Business is booming, record revenues for German firms

Germany’s major DAX companies are looking at a pretty good year despite high energy prices and high inflation. In the third quarter from July to the end of September, sales of the top 40 DAX companies increased by 23%, and profits by as much as 28%, according to EY management consultants. Mercedes, Volkswagen and Siemens were listed as the companies with the biggest profits.

Anyone who might have expected a slump in business was wrong, said Henrik Ahlers of EY. “Sales and profits are rising, and business is booming for the majority of DAX companies,” he added. The consulting firm expects 2022 to be an “overall record year.”

LNG terminals ready ahead of schedule

As a rule, major construction projects in Germany take much longer to complete than originally planned. The Elbe Philharmonic Hall in Hamburg, for instance, was supposed to be completed in 2010 — construction work was finished in 2016. But thanks to streamlined planning procedures, the first floating import terminal for liquefied natural gas (LNG) opened in Wilhelmshaven in northern Germany shortly before Christmas — after just shy of 10 months of planning and construction.

That is the new pace Germany plans to forge ahead with on infrastructure projects, Chancellor Olaf Scholz announced at the inauguration ceremony. The floating terminal off the North Sea coast of Lower Saxony is intended to help close the gap in gas supplies in Germany caused by a lack of deliveries from Russia.

The business community hopes the example will set a precedent. Planning and approval procedures for all infrastructure projects need to be massively stepped up, according to Peter Adrian, President of the Association of German Chambers of Industry and Commerce (DIHK). That is too fast for environmental associations, who have criticized the terminal construction while urging similarly speedy implementation for non-fossil energy sources.

…Speaking of technology and the climate

A company from Germany’s Hunsrück region has developed technology that might be able to help solve the climate problem. Novocarbo’s P500 machine removes carbon from the atmosphere. In the machine’s pipes and reactors, wood waste is charred in the absence of air. Normally, the CO2 they contain would escape and damage the climate, but the P500 locks the CO2 into so-called plant carbon.
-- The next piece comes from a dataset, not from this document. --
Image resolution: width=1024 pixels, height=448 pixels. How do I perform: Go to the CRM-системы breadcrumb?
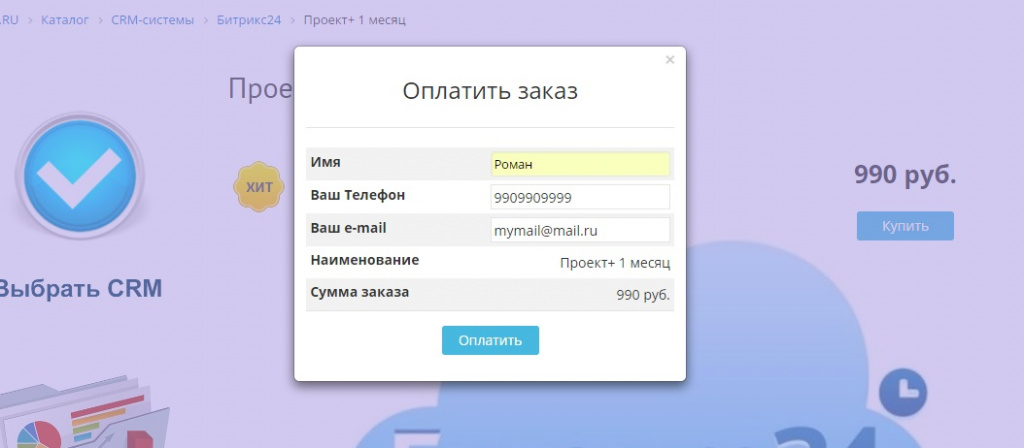152,20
Biomass like plant and wood waste can be utilized in the best possible way.

There are other positive effects of biochar production: It generates regenerative heat, which is currently in particularly high demand due to the gas shortage. As a soil additive in agriculture, it is also beneficial to plants. Production is still expensive but that could change as the supply increases.

From pandemic to endemic stage?

Christian Drosten, Germany’s preeminent virologist, said we have reached the end of the coronavirus pandemic.

“We are experiencing the first endemic SARS-CoV-2 wave this winter, in my estimation that means the pandemic is over,” Drosten recently told a daily newspaper.

Immunity in the population will be so widespread and resilient after this winter that the virus will hardly be able to spread in the summer, the head of virology at Berlin’s Charite hospital said, adding the only reservation he has concerns the emergence of new variants. “But I don’t expect that to happen at the moment, either.”